"""

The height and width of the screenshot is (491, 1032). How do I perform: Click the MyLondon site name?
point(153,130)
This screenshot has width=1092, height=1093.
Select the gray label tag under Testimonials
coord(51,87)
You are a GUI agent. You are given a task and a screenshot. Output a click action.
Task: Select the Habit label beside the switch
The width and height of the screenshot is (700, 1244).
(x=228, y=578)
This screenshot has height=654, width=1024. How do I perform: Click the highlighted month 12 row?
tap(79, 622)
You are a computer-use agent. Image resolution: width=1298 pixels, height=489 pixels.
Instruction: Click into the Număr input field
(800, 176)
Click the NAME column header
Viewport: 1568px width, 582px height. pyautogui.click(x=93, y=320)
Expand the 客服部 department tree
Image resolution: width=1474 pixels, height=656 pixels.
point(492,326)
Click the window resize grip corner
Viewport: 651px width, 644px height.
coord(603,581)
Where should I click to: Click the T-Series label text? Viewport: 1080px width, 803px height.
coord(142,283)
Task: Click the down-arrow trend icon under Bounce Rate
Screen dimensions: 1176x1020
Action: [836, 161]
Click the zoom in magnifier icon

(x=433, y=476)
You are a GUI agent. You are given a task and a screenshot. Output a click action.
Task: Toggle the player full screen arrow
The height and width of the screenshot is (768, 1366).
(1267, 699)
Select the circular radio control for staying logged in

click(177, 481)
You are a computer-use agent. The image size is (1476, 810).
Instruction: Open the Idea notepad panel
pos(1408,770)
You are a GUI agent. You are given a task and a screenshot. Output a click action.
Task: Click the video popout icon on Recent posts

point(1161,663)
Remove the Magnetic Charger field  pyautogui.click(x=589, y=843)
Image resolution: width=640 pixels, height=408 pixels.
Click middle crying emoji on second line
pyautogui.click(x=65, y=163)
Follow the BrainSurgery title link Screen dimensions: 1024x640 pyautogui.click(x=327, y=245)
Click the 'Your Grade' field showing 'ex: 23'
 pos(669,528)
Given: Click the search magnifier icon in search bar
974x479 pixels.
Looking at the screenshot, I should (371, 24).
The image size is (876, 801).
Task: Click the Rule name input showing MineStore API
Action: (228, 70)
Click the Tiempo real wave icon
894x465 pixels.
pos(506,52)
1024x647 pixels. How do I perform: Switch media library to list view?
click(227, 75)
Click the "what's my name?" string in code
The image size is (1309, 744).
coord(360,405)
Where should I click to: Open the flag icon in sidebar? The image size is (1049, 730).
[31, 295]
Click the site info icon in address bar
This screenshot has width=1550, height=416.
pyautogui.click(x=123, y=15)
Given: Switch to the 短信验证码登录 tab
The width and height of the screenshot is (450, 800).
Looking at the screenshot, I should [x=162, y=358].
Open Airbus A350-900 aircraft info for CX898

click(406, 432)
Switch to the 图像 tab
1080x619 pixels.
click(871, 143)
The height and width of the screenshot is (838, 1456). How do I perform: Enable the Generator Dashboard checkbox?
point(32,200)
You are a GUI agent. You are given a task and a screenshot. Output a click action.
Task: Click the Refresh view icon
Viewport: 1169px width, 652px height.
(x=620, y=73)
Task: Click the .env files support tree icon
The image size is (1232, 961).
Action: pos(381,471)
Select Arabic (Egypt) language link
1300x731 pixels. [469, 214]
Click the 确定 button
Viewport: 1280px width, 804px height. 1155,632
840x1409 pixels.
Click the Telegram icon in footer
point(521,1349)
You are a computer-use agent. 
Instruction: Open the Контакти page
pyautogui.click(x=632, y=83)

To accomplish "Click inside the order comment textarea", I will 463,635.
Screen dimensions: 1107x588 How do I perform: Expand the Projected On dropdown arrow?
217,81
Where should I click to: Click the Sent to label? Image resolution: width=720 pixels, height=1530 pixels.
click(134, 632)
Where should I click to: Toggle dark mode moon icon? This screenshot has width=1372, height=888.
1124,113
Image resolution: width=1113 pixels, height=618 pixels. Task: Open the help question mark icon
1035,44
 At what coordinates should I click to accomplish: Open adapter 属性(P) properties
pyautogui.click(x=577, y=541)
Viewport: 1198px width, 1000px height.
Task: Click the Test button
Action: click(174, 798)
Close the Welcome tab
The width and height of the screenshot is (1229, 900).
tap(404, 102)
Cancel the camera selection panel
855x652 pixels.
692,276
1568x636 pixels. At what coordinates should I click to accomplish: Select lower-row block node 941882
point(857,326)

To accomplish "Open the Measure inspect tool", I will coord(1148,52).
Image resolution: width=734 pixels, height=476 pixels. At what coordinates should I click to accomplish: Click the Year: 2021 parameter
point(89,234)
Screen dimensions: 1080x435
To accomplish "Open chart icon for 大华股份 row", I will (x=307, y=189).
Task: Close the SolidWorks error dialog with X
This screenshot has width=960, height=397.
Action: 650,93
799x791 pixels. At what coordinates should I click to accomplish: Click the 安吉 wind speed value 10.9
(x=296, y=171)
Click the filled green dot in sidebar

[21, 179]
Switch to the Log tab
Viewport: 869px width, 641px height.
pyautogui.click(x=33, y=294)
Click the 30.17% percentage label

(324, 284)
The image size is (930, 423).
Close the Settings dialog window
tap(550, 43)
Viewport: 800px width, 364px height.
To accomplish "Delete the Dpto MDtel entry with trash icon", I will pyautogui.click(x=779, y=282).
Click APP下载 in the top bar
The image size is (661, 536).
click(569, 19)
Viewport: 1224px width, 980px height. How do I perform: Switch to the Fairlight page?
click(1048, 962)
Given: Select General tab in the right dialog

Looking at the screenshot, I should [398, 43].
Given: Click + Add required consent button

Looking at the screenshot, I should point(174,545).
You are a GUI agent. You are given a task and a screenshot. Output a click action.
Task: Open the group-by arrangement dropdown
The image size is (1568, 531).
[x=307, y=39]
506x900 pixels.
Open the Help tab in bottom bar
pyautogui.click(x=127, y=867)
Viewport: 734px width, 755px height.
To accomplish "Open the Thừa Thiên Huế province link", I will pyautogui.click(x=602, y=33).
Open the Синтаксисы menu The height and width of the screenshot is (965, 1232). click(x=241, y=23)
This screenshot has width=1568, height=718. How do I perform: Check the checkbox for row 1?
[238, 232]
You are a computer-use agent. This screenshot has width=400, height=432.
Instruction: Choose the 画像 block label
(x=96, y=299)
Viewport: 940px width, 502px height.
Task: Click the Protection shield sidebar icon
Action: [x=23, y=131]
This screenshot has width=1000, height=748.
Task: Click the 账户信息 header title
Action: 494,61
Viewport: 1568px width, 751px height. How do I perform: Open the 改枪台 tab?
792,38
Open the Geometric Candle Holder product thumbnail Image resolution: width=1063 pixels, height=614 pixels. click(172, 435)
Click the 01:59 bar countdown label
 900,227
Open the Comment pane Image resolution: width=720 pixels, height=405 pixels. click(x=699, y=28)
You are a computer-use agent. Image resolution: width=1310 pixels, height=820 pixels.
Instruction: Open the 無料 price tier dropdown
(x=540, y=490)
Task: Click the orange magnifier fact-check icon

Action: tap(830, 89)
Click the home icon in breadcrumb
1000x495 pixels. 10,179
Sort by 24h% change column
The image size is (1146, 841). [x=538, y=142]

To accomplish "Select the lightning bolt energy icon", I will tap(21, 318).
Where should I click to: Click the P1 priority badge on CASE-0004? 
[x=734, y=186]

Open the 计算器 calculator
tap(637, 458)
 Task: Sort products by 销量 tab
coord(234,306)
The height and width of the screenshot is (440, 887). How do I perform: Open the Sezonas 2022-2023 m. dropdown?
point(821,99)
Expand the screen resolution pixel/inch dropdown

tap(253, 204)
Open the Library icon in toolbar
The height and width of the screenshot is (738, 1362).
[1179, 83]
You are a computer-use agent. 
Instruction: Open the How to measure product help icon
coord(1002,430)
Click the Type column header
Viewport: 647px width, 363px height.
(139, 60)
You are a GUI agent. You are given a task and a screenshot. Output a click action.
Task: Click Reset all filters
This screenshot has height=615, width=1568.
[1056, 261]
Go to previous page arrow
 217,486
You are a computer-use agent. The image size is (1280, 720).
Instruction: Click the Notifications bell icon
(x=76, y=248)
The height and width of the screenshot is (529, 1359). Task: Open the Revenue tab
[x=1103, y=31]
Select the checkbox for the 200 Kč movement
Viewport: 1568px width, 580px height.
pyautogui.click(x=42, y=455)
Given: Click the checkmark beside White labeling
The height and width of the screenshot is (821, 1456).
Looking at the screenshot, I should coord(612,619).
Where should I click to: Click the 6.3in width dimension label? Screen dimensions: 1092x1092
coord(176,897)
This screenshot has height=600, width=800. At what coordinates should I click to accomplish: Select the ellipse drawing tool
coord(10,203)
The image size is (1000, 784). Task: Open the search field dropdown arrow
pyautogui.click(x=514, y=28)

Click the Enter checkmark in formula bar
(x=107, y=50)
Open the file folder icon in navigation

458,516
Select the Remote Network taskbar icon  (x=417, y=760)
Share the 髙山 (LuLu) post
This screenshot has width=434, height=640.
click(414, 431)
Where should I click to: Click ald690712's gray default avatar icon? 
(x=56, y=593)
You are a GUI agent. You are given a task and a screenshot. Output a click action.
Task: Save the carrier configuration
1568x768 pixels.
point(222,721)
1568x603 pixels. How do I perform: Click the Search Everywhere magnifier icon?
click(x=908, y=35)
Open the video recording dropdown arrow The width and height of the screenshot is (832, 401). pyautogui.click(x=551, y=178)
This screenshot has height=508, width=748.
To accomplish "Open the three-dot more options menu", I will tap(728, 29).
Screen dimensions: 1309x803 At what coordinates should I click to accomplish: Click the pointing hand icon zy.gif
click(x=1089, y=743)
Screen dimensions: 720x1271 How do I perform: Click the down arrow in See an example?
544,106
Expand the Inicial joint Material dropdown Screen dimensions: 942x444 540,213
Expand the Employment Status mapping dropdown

"""

▸ Assignment: Gather up every line in the data above that contains the word "beside", copying each one.

▸ Task answer:
Task: Select the Habit label beside the switch
Given: Click the checkmark beside White labeling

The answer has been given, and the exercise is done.